** TASK DATA follows **

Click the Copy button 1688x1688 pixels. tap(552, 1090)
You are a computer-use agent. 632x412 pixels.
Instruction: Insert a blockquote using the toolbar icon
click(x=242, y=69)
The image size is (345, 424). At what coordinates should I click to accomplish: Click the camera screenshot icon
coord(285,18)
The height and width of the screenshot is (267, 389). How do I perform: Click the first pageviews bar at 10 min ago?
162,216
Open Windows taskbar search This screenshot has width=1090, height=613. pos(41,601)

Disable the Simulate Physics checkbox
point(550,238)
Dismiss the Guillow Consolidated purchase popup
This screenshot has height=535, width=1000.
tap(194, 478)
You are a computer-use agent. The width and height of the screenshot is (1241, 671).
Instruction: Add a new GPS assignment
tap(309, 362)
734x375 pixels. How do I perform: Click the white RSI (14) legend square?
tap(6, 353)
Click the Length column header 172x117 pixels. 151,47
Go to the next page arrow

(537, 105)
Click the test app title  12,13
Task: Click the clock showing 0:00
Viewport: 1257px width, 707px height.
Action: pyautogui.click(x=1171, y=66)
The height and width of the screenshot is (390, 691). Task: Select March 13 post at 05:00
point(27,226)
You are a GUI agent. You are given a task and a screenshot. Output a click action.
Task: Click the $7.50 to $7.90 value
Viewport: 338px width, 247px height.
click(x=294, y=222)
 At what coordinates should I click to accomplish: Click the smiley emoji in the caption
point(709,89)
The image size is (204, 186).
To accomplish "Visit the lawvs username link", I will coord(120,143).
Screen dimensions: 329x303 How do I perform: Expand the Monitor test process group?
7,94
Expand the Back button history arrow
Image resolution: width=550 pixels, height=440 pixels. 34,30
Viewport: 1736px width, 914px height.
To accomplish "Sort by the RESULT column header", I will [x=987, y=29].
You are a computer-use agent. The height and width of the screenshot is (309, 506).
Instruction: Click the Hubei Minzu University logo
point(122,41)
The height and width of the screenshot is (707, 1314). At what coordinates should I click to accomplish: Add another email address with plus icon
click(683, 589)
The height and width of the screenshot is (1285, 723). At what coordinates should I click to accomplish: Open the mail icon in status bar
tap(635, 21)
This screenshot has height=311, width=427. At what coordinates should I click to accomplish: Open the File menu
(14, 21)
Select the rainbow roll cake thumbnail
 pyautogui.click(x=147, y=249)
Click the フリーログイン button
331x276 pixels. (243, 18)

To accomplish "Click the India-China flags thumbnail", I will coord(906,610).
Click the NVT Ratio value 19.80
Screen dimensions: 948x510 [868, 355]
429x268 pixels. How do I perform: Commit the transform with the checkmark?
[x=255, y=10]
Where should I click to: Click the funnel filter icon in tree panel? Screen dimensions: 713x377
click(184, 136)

** End of TASK DATA **

▶ [WHAT NEEDS TO BE DONE]:
Only lines containing the word "computer" should be copied from the material above.

▶ [ANSWER TO THE PROBLEM]:
You are a computer-use agent. 632x412 pixels.
You are a computer-use agent. The width and height of the screenshot is (1241, 671).
You are a computer-use agent. The height and width of the screenshot is (309, 506).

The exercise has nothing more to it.